Sin ira y con estudio, miro atrás: tuvimos la suerte de redactar la Constitución en tiempos del emperador Jimmy Carter —por eso hay autonomías y un Estado social de derecho, aunque lo de social se note poco— y la desgracia de que Felipe llegara al gobierno en tiempos del vaquero Ronald Reagan. Con Reagan empezó aquella política consistente en rebajar los impuestos a los ricos y considerar la acumulación de dinero en pocas manos la muestra más alta de filantropía. Ignoro cómo llegan a esa conclusión, tan ajena a la Geometría. El caso es que todavía hay gente que cree que la corrupción es algo que introdujeron en nuestro viejo país Roldán y los de Filesa. Pero con Franco, estaban Sofico, Matesa, Redondela y demás, aunque eran episodios que se ventilaban poco y se traducían en golpes palaciegos: gana el Opus, pierde Falange (o al revés). Y luego vino la UCD.

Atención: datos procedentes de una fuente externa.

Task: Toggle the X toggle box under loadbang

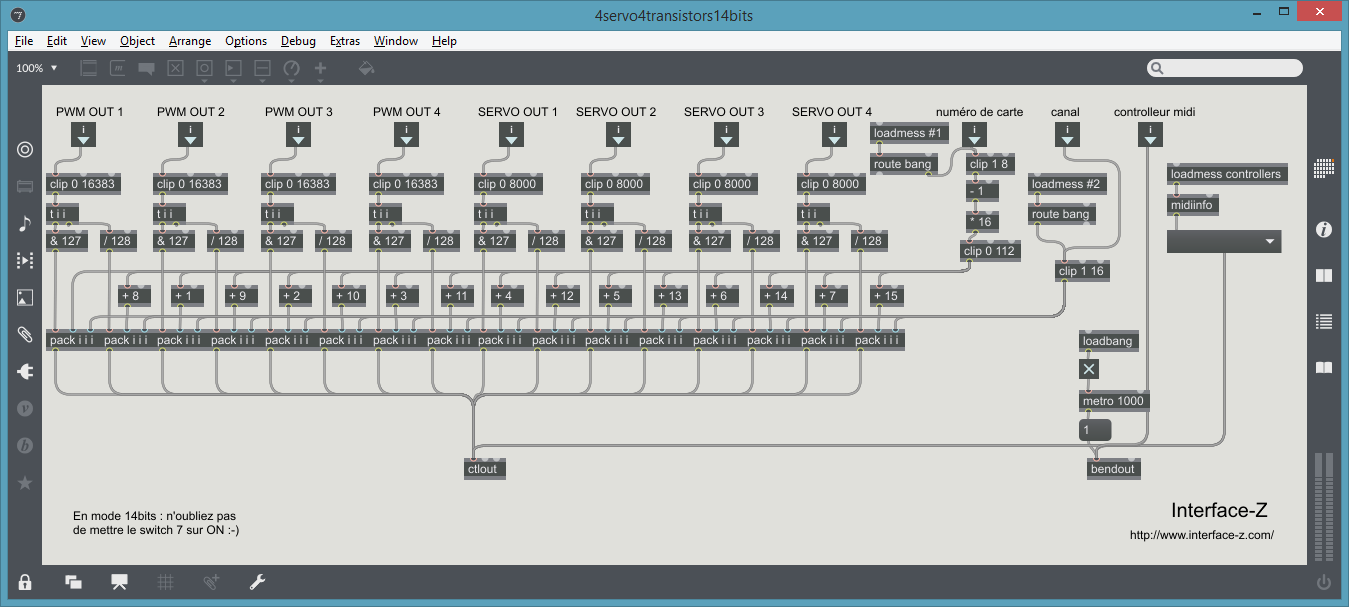Action: pyautogui.click(x=1089, y=370)
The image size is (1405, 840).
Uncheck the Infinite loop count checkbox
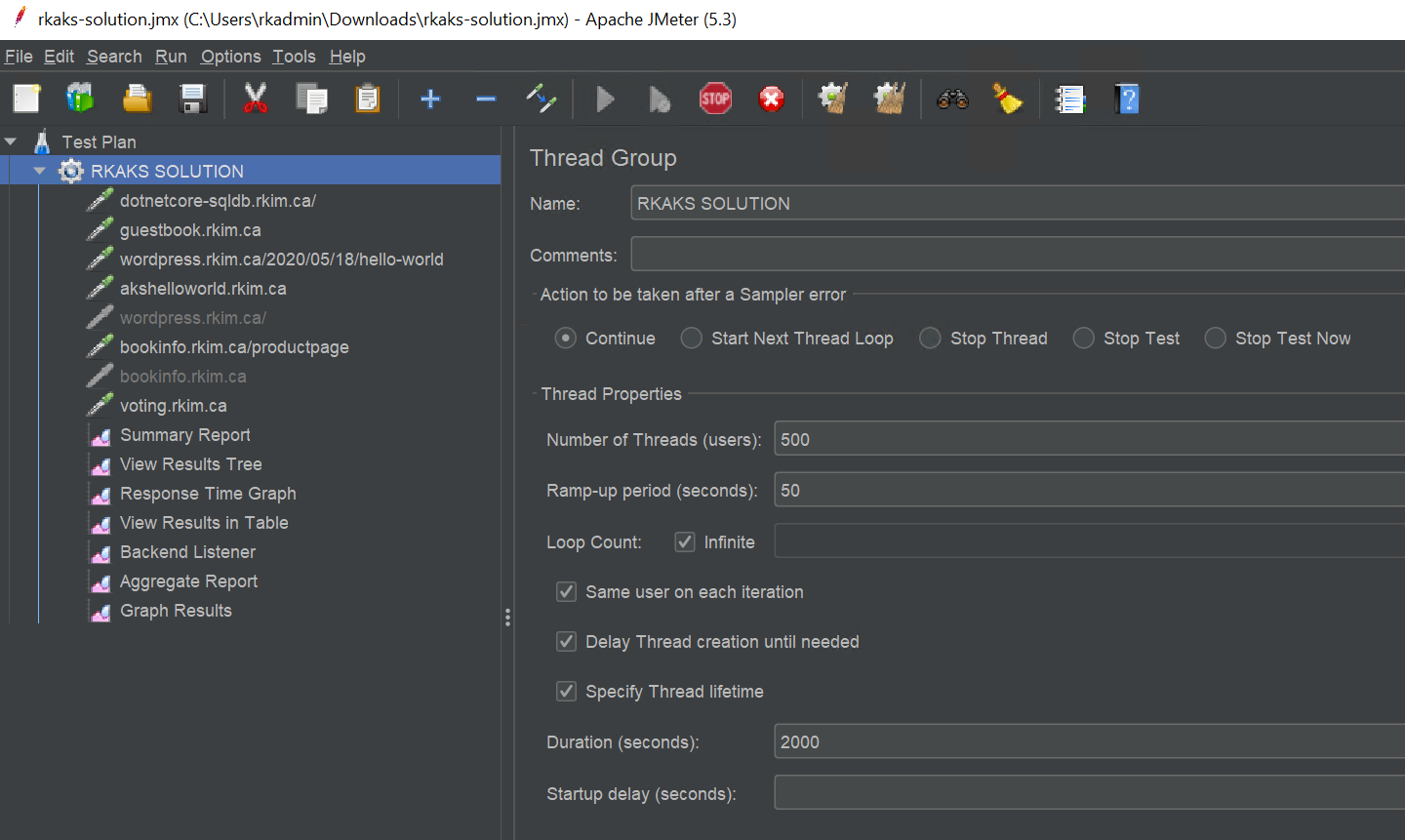click(685, 542)
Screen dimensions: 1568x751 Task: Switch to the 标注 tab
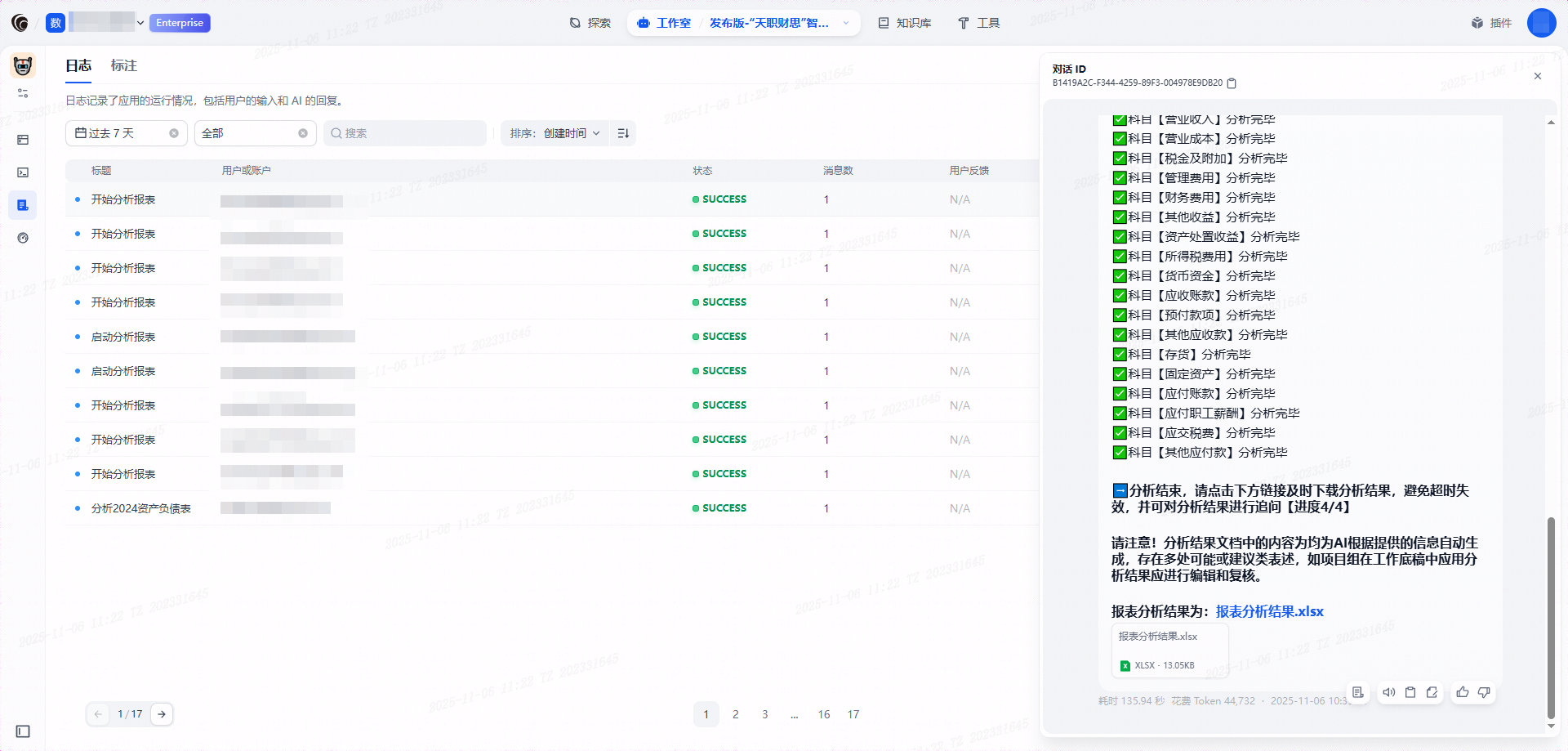click(x=123, y=65)
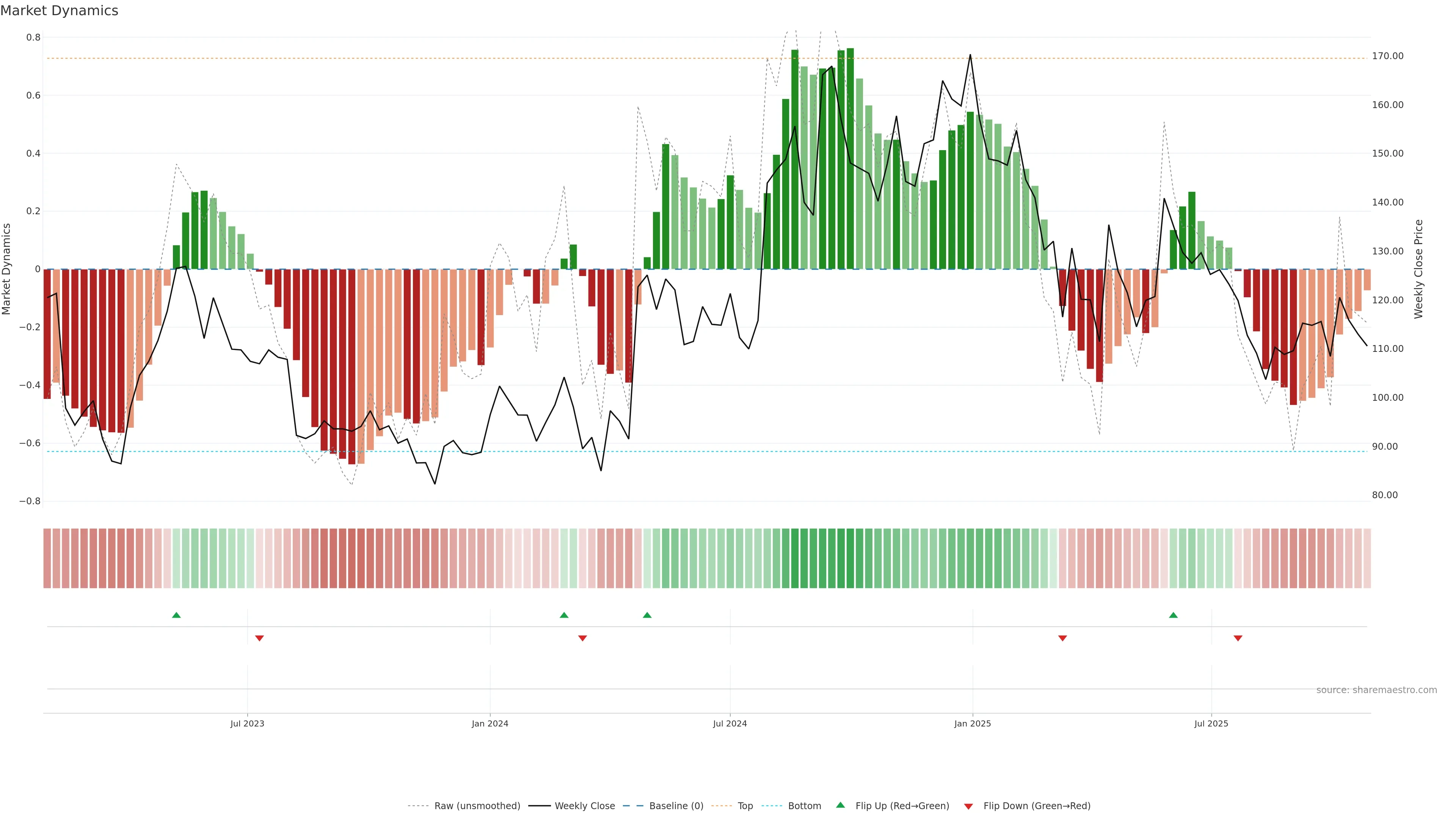Click the red flip-down marker near Jul 2023

click(x=259, y=638)
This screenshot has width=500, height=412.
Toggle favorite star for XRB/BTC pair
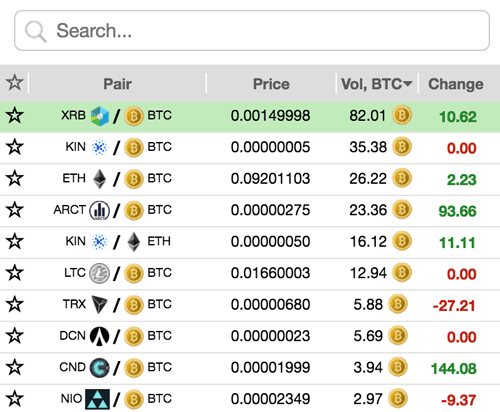click(x=15, y=115)
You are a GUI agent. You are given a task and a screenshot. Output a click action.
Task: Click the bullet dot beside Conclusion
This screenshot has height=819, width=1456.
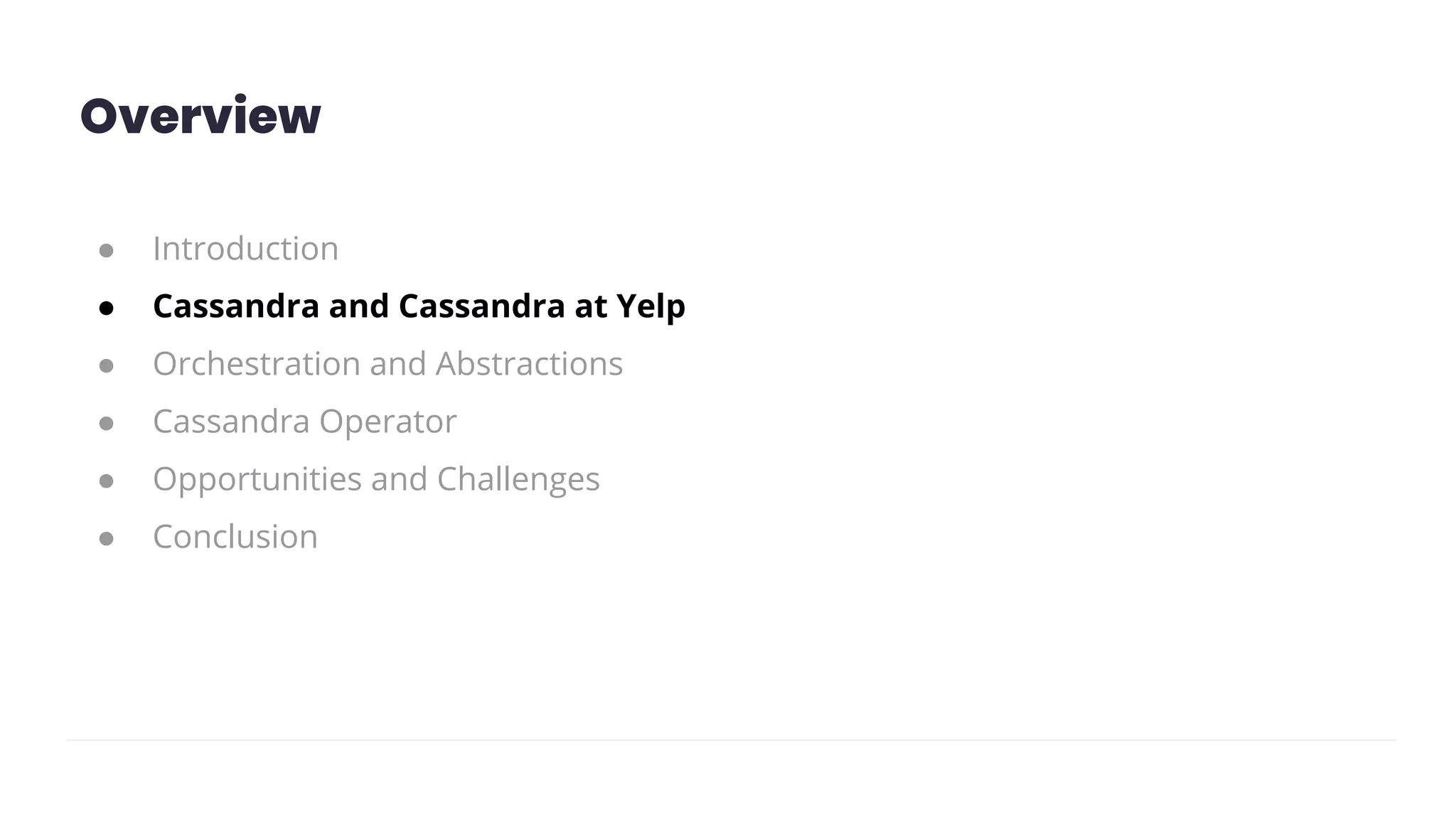coord(107,538)
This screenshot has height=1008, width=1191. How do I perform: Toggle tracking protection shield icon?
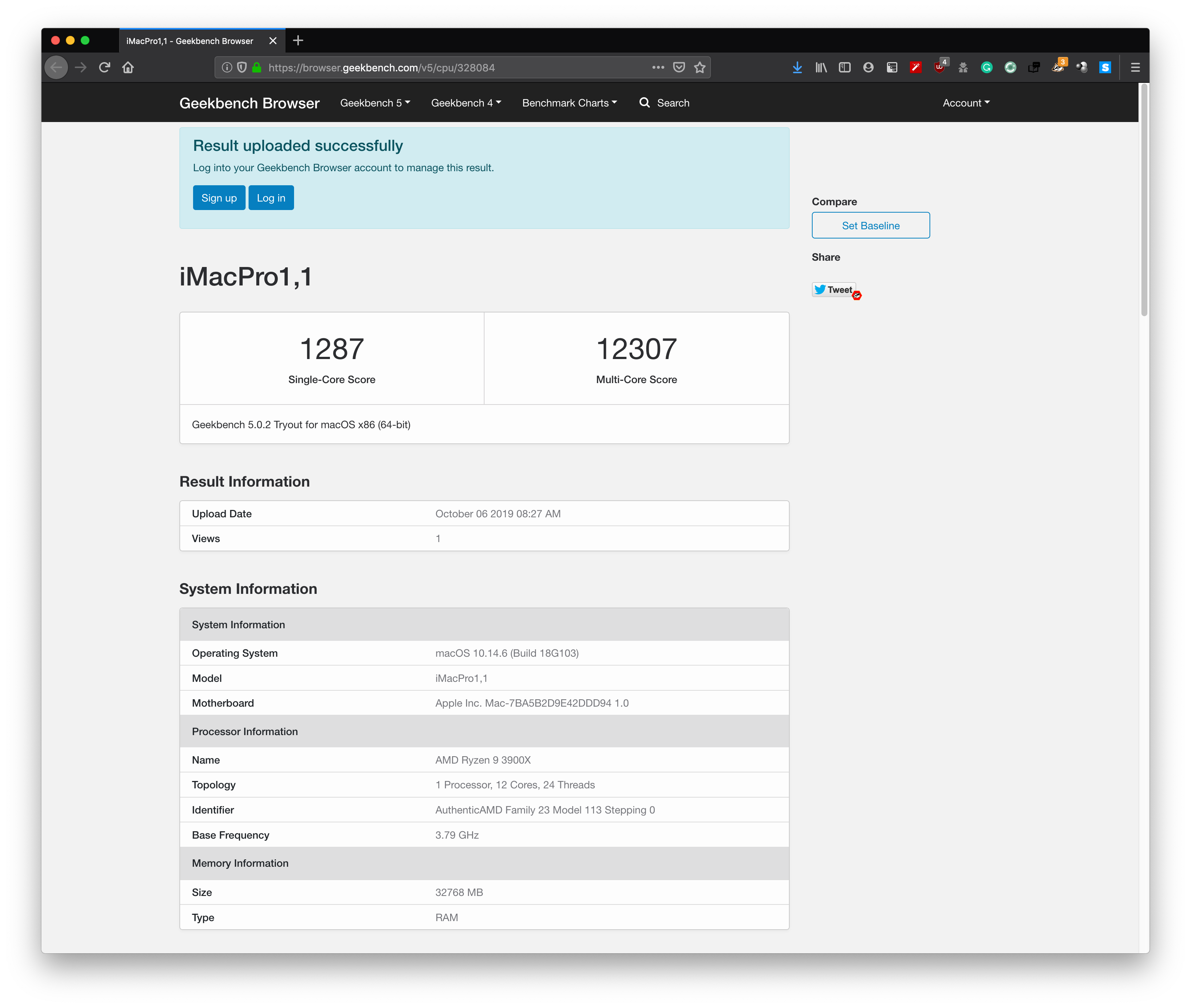coord(242,67)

En vísperas del ascenso socialista del 82, Alfonso Guerra anunció que poseía «auditorías de infarto» que reflejaban montañas de inmundicia en el seno de la TVE, la mejor televisión de España, un portaaviones mediático de donde, entonces y en el futuro, unos y otros sacarían fondos oscuros para financiaciones ventajistas. Las temidas auditorías no tuvieron consecuencias ni judiciales ni políticas, el clan del Betis sabrá por qué, pero retrataban algo entre el coño de la Bernarda y la casa de tócame Roque. Vinieron las televisiones autonómicas —la nuestra parecía hecha por Lizondo, ya entonces—, el gato blanco o negro que caza ratones y la costumbre de adoptar el estilo de la derecha para ganar votos, cuando sólo se abona el terreno para su preponderancia.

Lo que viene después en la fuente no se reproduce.